Tecnología HC

Realidad aumentada: ¿ideal para la conducción?

Los sistemas de cámaras ya permiten hacer grandes avances en la asistencia al conductor. ¿Qué cabida tiene en estos sistemas la realidad aumentada? ¿Cómo la implementarán los coches del futuro?

realidad aumentada conducción
Photo by Sebastian Voortman from Pexels

Parece que la realidad aumentada va a ser uno de los buques insignia de las marcas en el campo de la conducción asistida. En los años venideros, compañías como Mercedes, Cadillac o Hyundai -a través de su marca de lujo Genesis- tienen planeado integrar las funcionalidades de esta tecnología en sus coches.

Las fabricantes de coches no son las primeras en desarrollar esta idea para la conducción. Los pilotos de aviones F-35 ya tenían sistemas de inteligencia con interfaz en sus cascos. Airbus trabaja actualmente con algo similar para que los helicópteros luchen contra las dificultades de visión. Y Google sigue desarrollando la aplicación de la realidad aumentada de Maps a situaciones reales.

Situaciones mucho más complejas que la conducción de un coche. De hecho, en muchos modelos actuales de gamas medias ya se utiliza la realidad aumentada en situaciones como el aparcamiento. Algunos vehículos que cuentan con cámara trasera dibujan unas guías sobre el monitor para orientar la maniobra del conductor.

Para la implementación de esta tecnología, el único hardware que se necesita son cámaras. Un dispositivo cada vez más usual en los coches. El resto surge de la combinación de la localización GPS y los mapas de datos.

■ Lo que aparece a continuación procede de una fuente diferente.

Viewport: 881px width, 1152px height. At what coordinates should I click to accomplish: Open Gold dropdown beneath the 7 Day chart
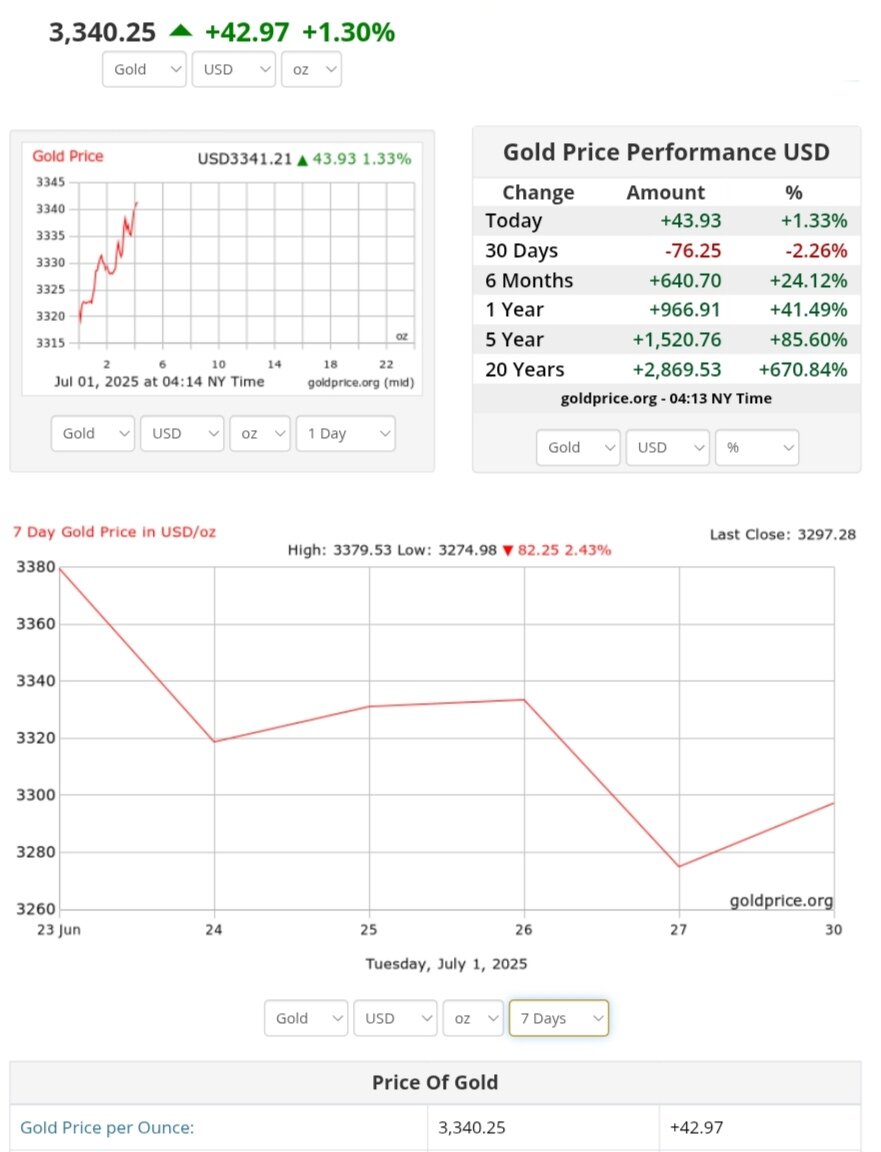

Esto hace posible que puedas ver en tiempo real la inclinación del terreno sobre el que se mueve tu coche. Entre otras funciones que eliminan tener que traducir los datos de un mapa a la situación real. La disolución de las barreras en la información que recibe el conductor es la clave de la realidad aumentada.

Una distracción excesiva

Sin embargo, esta tecnología plasma su interfaz en el panel multimedia de cada coche, lo que supone un problema. La conducción de un vehículo con sistemas de realidad aumentada implica desviar la atención de la calzada para mirar la pantalla. Dando pie distracciones en carretera, una de las preocupaciones crecientes para la seguridad vial.

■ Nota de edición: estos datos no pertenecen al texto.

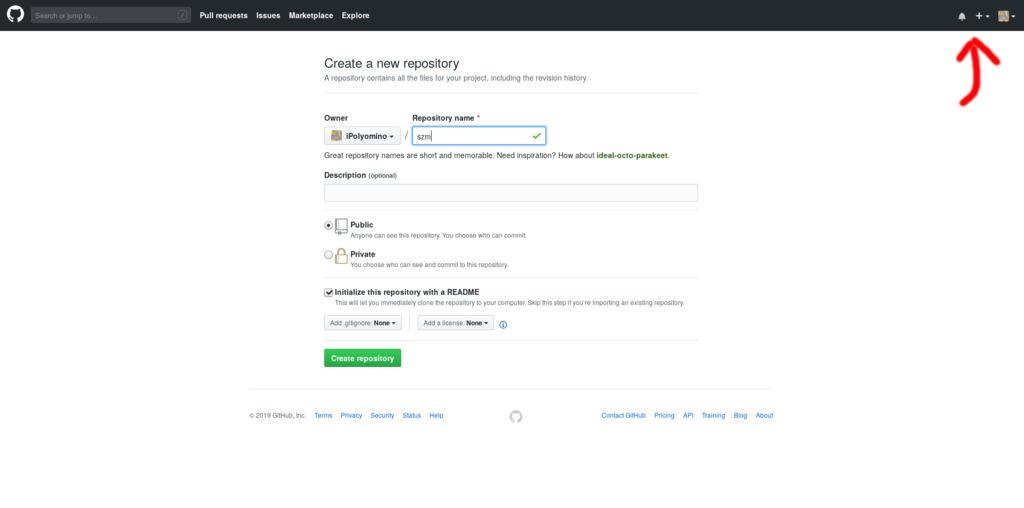Click the Private repository lock icon
The height and width of the screenshot is (508, 1024).
(342, 256)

El paso evidente sería adaptar estos sistemas para que pudieran proyectarse en el parabrisas. Obviamente, un sistema así no podría bombardear con información visual al conductor. Por ello, los datos tendrían que reducirse a mensajes simples, fáciles de procesar e intuitivos -velocidad, dirección, reproducción de música-.

Evidentemente, empezar a trabajar con sistemas más avanzados como este requiere más herramientas que unas cámaras. Para proyectar información en la luna delantera es necesario un proyector, valga la redundancia.

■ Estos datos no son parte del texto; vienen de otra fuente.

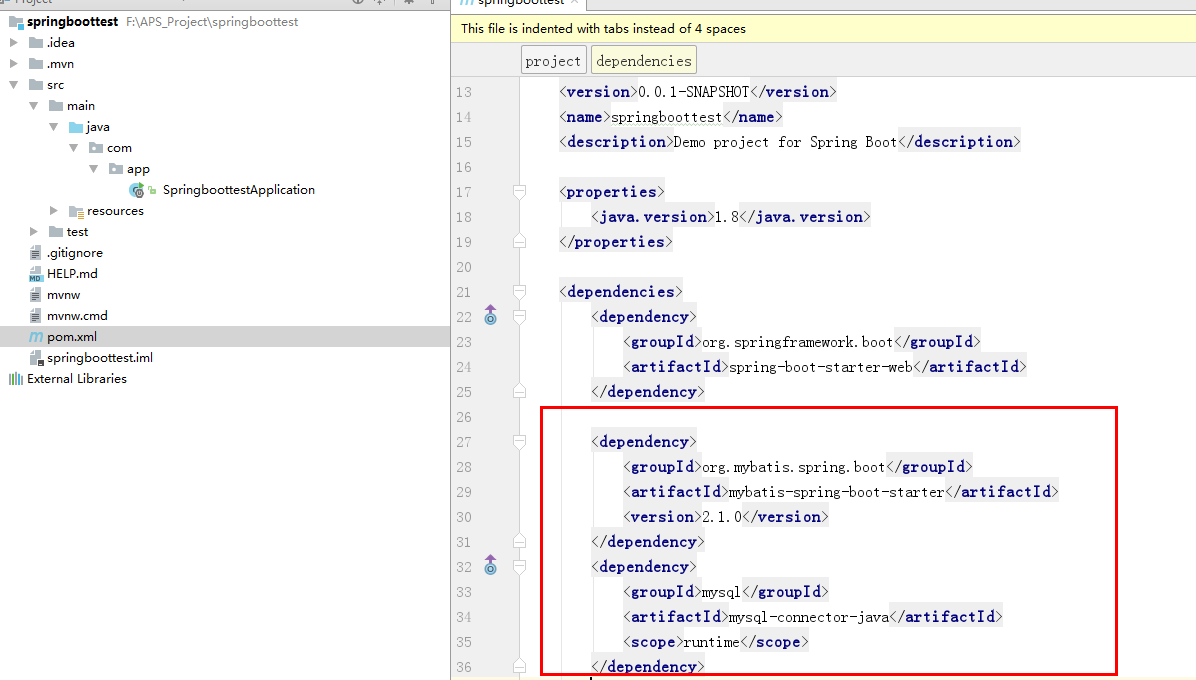Open the mvnw.cmd file
This screenshot has width=1196, height=680.
(x=77, y=316)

Pero no uno cualquiera, sino que debe tener capacidad para crear imágenes con profundidad, alta resolución y un campo de visión muy amplio. Ya existen conceptos y patentes que ponen a prueba este tipo de realidad aumentada. Sin embargo, su coste e incapacidad de producción en cadena la alejan en el tiempo. De hecho, algunos entendidos hablan de que una versión rudimentaria de esta tecnología podría tardar entre 5 y 10 años en ver la luz.

De momento, habrá que seguir trabajando con la información en las pantallas tradicionales. Los ejemplos que han mostrado el Escalade 2021 de Cadillac, el AMG GLC Coupe de Mercedes o el GV80 SUV de Genesis; sirven para tomar consciencia sobre la potencial utilidad de la realidad aumentada en la conducción.